## Task
Some lines below hold "will". Pick them out and copy them.

/---

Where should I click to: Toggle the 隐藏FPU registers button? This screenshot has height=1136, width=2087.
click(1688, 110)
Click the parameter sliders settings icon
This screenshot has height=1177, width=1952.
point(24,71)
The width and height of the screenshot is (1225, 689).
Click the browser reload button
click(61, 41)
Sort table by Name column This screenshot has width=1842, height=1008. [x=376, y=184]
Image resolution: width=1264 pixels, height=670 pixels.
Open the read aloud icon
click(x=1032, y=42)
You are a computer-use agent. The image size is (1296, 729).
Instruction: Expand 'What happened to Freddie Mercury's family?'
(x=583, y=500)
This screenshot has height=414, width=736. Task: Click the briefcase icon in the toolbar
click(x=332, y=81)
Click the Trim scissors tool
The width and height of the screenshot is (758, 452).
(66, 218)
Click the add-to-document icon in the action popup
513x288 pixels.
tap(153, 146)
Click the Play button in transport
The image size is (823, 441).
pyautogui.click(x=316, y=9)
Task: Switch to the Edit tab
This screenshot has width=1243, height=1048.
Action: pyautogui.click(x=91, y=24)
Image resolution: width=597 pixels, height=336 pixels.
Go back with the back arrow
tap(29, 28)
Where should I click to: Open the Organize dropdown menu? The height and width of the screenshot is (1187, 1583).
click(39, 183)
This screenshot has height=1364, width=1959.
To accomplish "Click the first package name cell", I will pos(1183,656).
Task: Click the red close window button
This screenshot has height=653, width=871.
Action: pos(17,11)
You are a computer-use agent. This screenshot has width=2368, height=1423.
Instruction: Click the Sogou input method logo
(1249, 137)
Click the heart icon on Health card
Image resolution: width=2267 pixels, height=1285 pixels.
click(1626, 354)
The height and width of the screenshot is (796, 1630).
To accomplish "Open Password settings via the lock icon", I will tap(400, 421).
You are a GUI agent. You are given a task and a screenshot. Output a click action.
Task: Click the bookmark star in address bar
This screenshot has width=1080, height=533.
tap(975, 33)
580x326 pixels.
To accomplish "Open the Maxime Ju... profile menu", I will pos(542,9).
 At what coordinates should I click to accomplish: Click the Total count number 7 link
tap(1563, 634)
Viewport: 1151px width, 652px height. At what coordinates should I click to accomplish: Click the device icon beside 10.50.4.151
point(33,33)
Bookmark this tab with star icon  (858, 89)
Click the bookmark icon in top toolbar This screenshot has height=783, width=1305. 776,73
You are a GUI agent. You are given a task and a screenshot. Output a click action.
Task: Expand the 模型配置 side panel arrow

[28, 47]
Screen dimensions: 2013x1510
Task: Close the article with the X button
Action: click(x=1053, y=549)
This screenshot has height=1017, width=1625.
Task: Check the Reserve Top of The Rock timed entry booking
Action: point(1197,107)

\---

## Solved problem
To accomplish "Click the first package name cell", I will pos(1183,656).
To accomplish "Open Password settings via the lock icon", I will tap(400, 421).
To accomplish "Open the Maxime Ju... profile menu", I will pos(542,9).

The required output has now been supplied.